A rapidly growing body of literature has indicated that exercise had a strong connection with improvement of physical capacity and mental health for dementia patients. In addition, cognitive impairment might be attenuated and risk of dementia might be prevented (Öhman et al. 2014). Ahlskog et al. (2011) had put forward a similar concept previously through their study on the exact by which physical exercise are beneficial for the disease-modifying treatment or preventive treatment of dementia. As per the authors, though medication has no distinct neuro-protective impact on dementia patients, literature suggests that regular, long-term exercises have a deep impact on dementia risk, cognition and to some extent dementia progression. The studies conducted so far have focused on an attenuating impact on resilience to neurodegenerative mechanisms of dementia. Bowes et al. (2013) highlighted that there is a gap in scientific understanding of physical activity for dementia patients. There is also a paucity of notable evidence linked with theories with many interventions of dementia. There is a general notion that physical activity has some beneficial impacts on dementia patients, the degree and form of which are still to be explored. Though suggestions have come up that physical activity can be included as a major intervention for dementia, there is still a lack of literature on proper guidance in this direction. There is an absence of clarity regarding the steps through which physical activity works as an intervention. The outcomes that are to be expected and the outcomes that are required are still not clear. This is to say that physical activity interventions need further study for establishing the benefits in terms of quality of life and well-being of the patients. Physical activity has no harmful impact per se; however, it needs to be applied as per the needs of the individual (Lee et al. 2016).

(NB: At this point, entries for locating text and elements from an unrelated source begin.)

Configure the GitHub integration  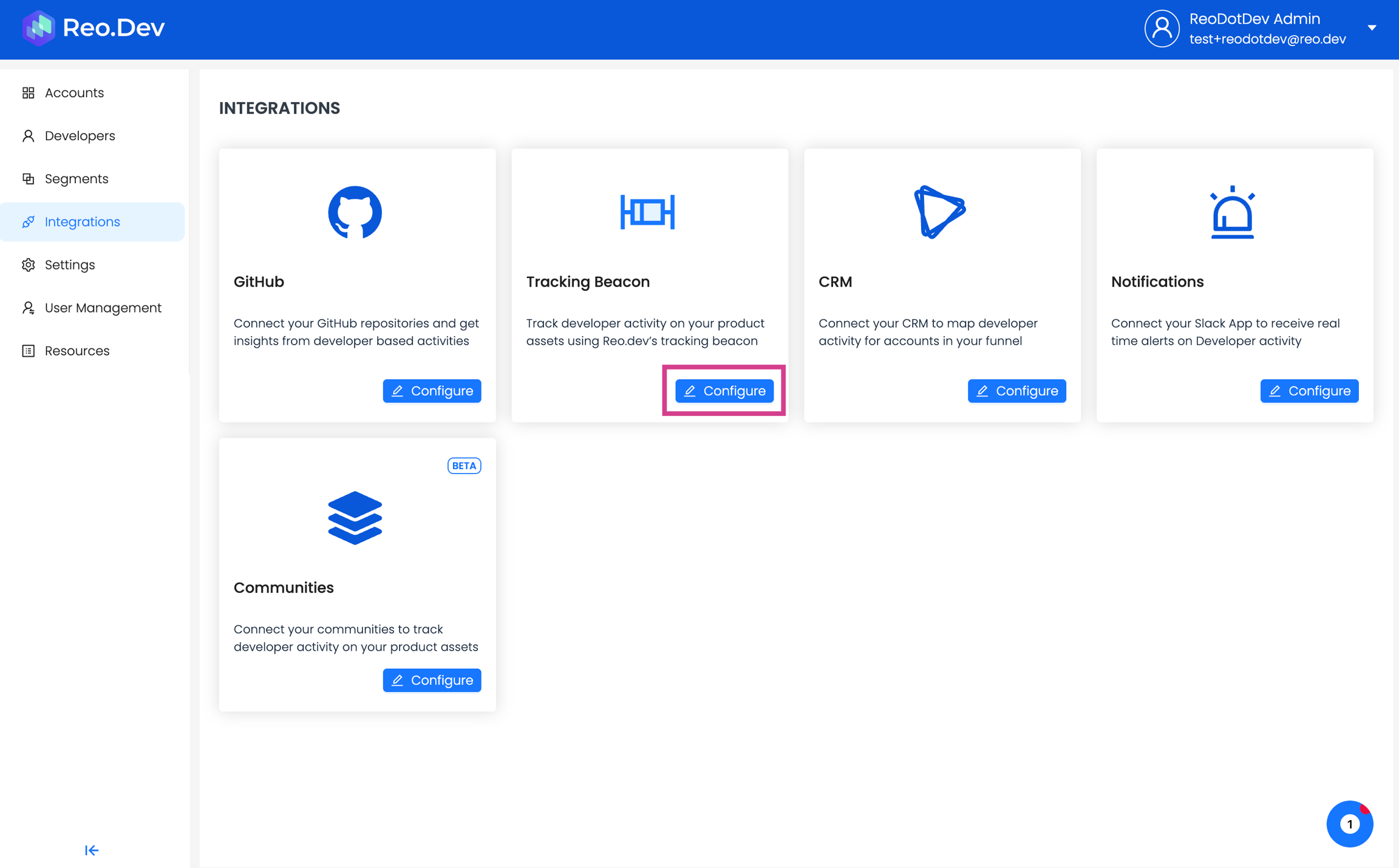(x=432, y=391)
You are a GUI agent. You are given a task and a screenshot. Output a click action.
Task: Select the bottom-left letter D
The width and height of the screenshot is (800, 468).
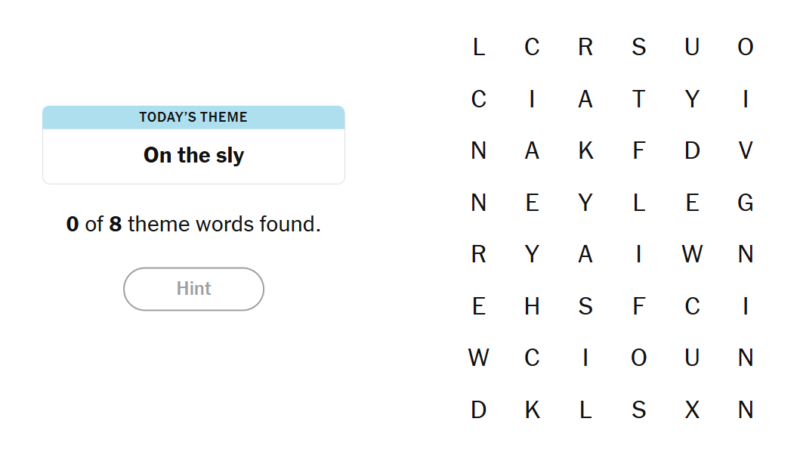click(x=478, y=410)
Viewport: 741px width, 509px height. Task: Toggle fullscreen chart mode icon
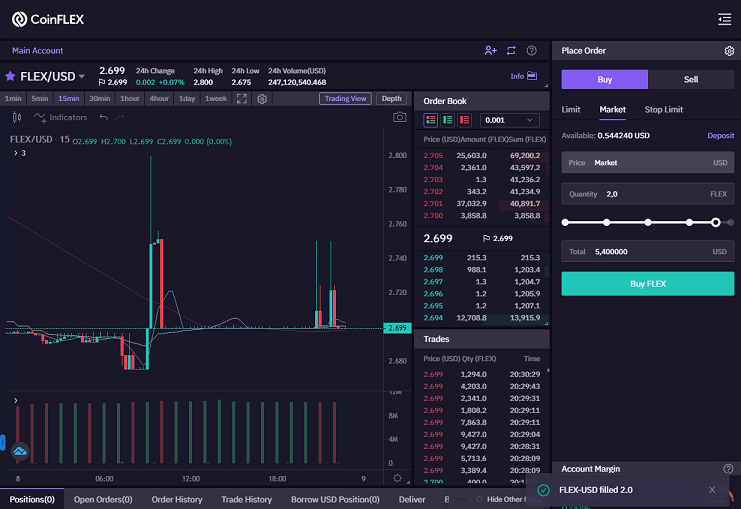(241, 99)
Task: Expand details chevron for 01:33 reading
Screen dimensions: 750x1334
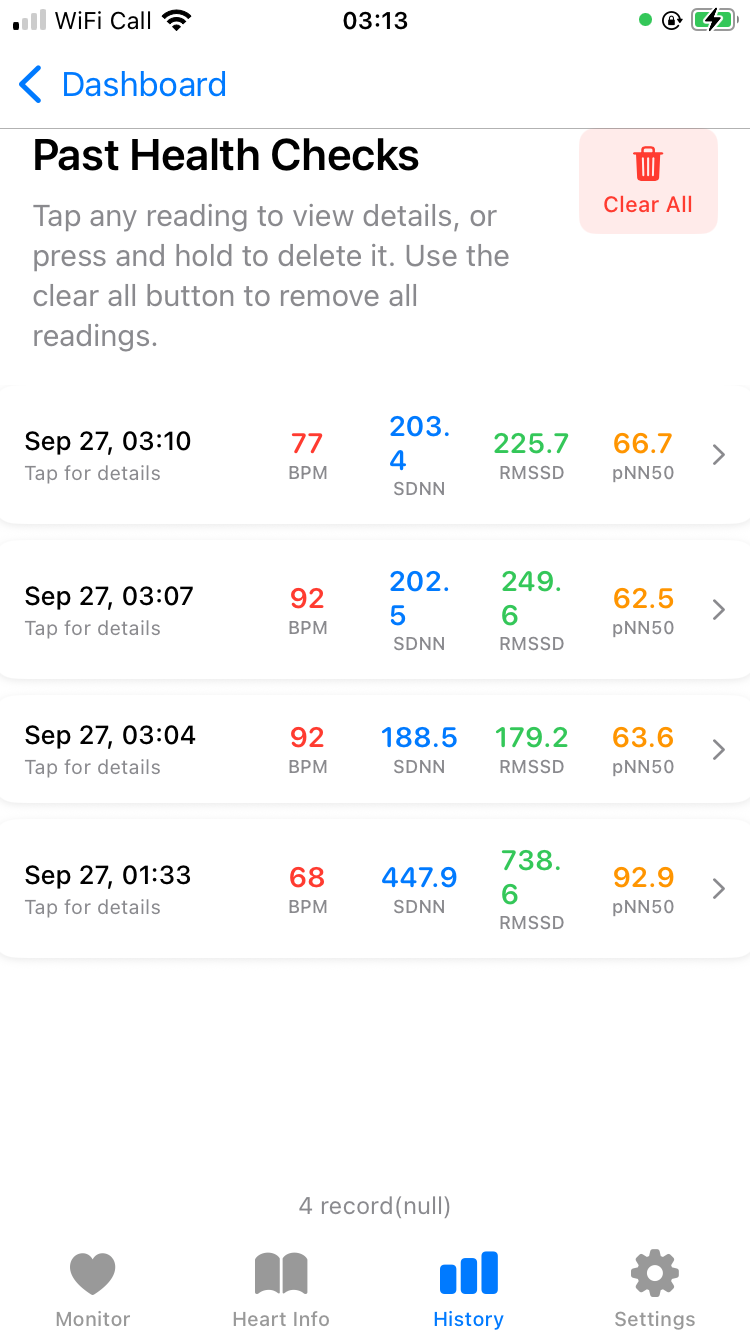Action: coord(718,889)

Service providers would play an important role in how physical activity can be included as a part of intervention for dementia. There might be a need for ongoing resource-based support. One vital issue that can be faced by health care consumers at the time of receiving assistance for physical activity might be a lack of adequate staffing. The reason for this is that a high client: staff ratio is needed for some form of physical activity. Providers of services based on community needs might face the issue of growing demand for services that can outstrip the ability to provide them. There needs to be increased funding for activity programs if physical activity is to be included in treatment regime for dementia patients. In the lack of adequate funding, the range of physical activity offered might become limed (Inskip et al. 2016). Staff training needs to be enhanced at the earliest for future service development. Information-based support needs of the service providers must also be met, including the inter-provider exchange of knowledge for disseminating evidence-based practice and suggestions. Through shared lessons, it is expected that care providers would come up with innovative approaches physical activity of dementia patients. Overall, physical activity can be made a part of intervention strategies for dementia with the identification of suitable partners within the community (Telenius at al. 2015).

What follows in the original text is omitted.